[Supplied records — start]
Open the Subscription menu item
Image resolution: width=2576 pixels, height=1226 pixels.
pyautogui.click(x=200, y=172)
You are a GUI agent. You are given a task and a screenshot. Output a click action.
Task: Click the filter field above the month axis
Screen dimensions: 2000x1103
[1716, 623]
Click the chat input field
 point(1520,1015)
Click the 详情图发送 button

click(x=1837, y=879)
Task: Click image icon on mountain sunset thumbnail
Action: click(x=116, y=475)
[Supplied records — finish]
_Problem statement_.
Your output should be an exact copy of every line from the one containing "Task: Click the" through the end of the records.

_Solution_.
Task: Click the filter field above the month axis
Screen dimensions: 2000x1103
[1716, 623]
Click the chat input field
 point(1520,1015)
Click the 详情图发送 button

click(x=1837, y=879)
Task: Click image icon on mountain sunset thumbnail
Action: click(x=116, y=475)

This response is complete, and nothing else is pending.